» **PROBLEM STATEMENT**: A word-for-word copy of all entries is required, without images.

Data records
★ ★ ★
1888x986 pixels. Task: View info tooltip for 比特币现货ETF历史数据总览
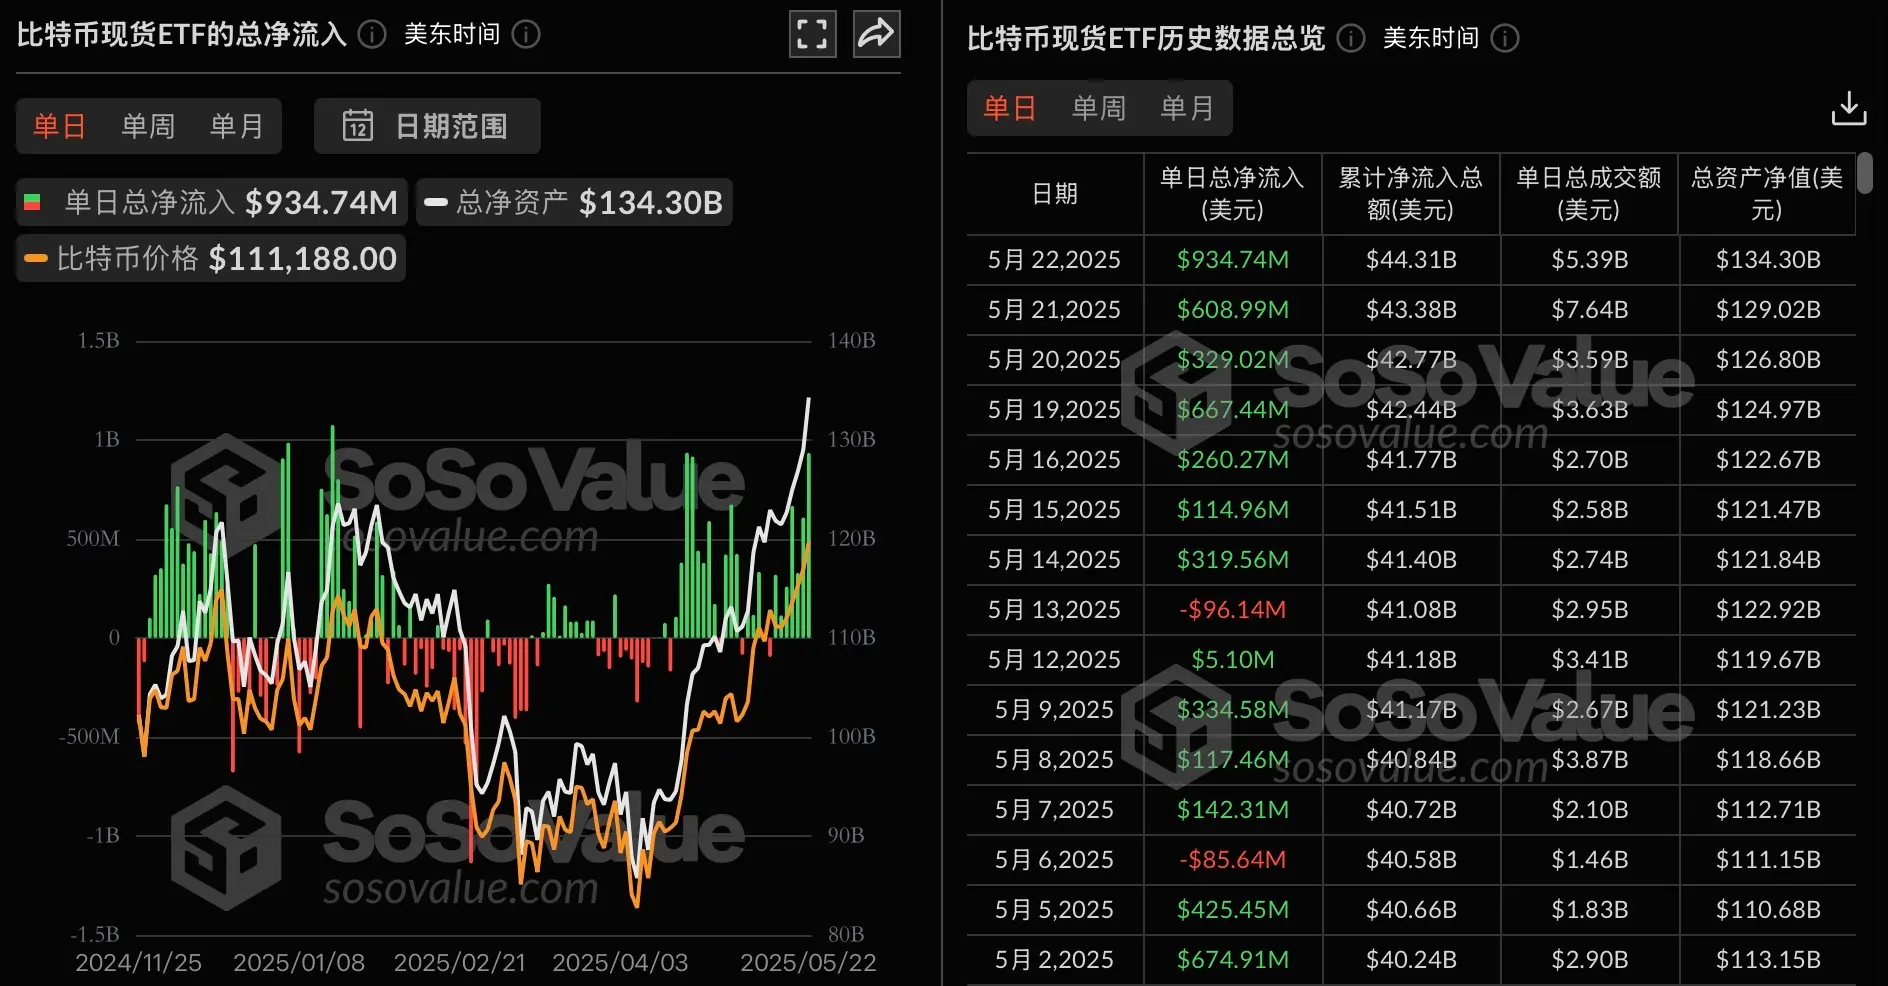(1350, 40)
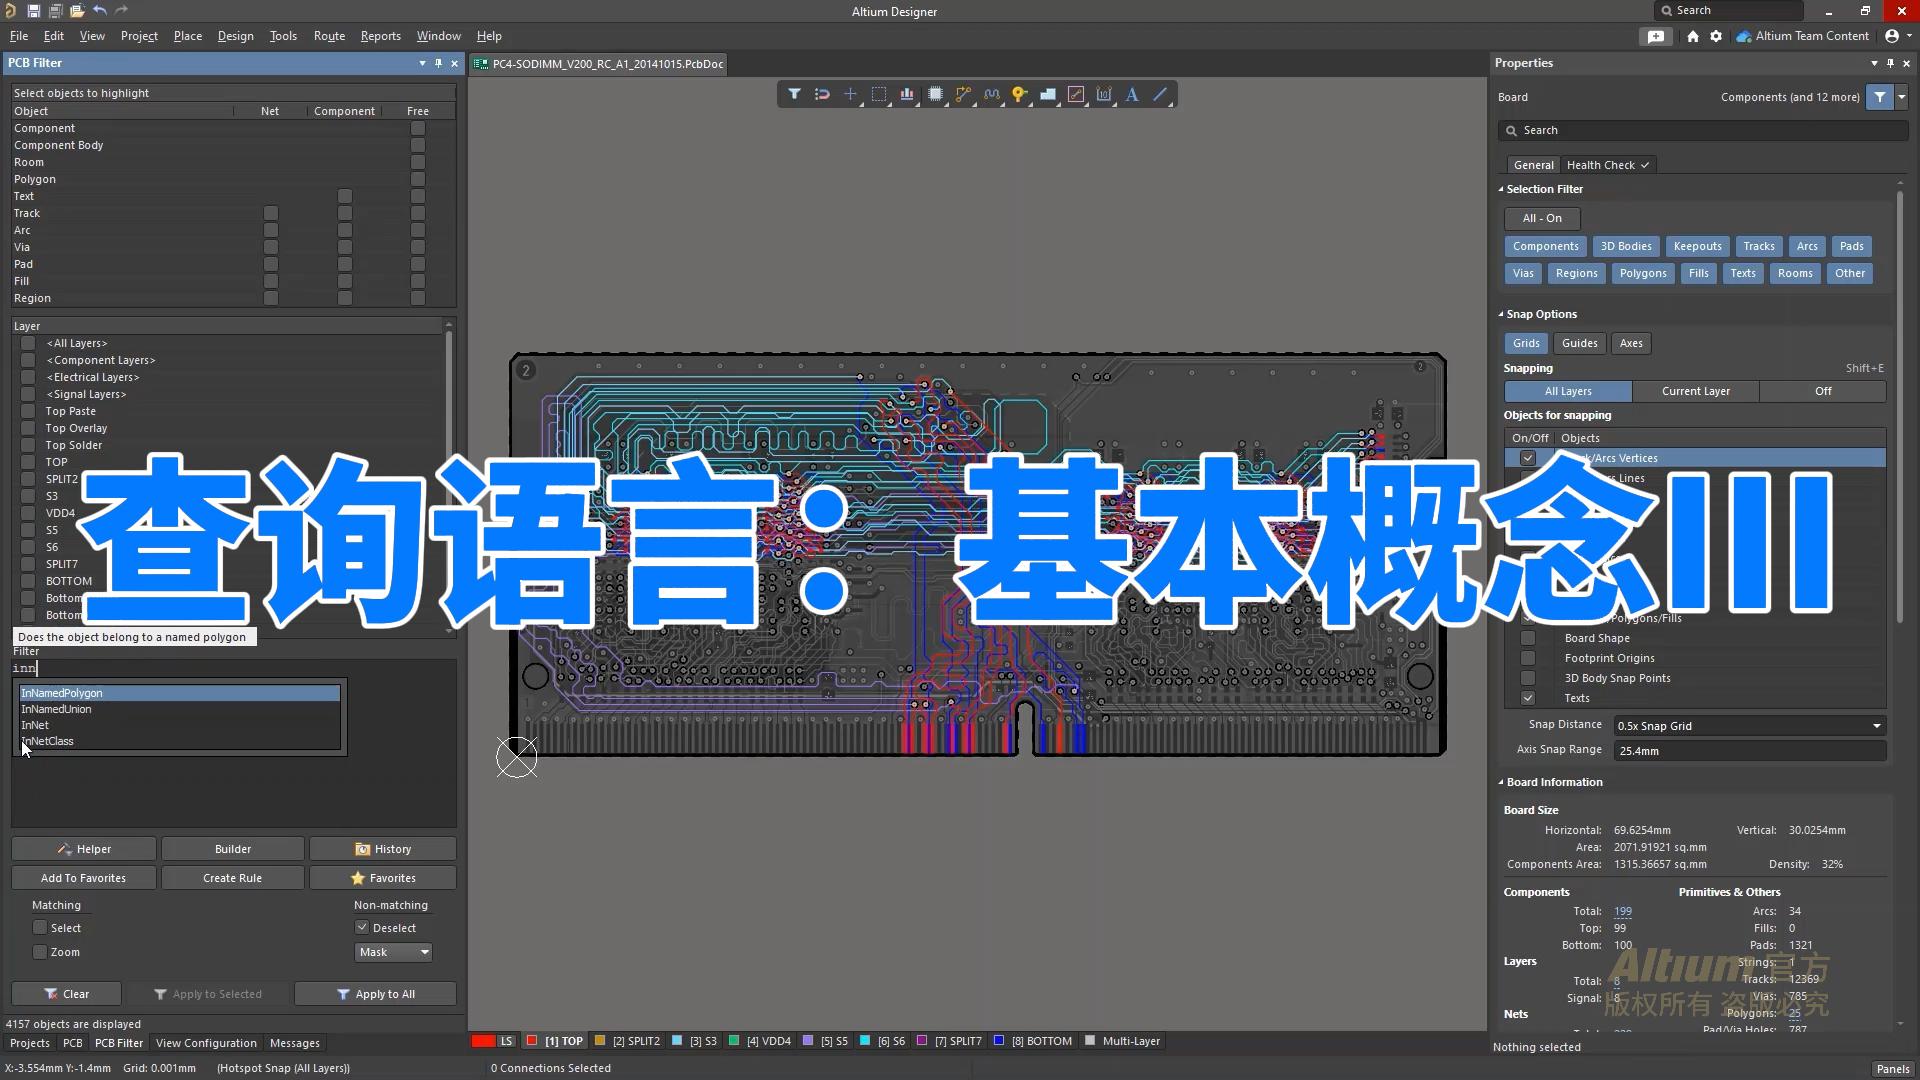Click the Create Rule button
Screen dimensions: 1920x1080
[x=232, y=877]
★ ★ ★
» **EXERCISE ANSWER**:
1888x986 pixels. Task: View info tooltip for 比特币现货ETF历史数据总览
(1350, 40)
Click the Create Rule button
Screen dimensions: 1920x1080
[x=232, y=877]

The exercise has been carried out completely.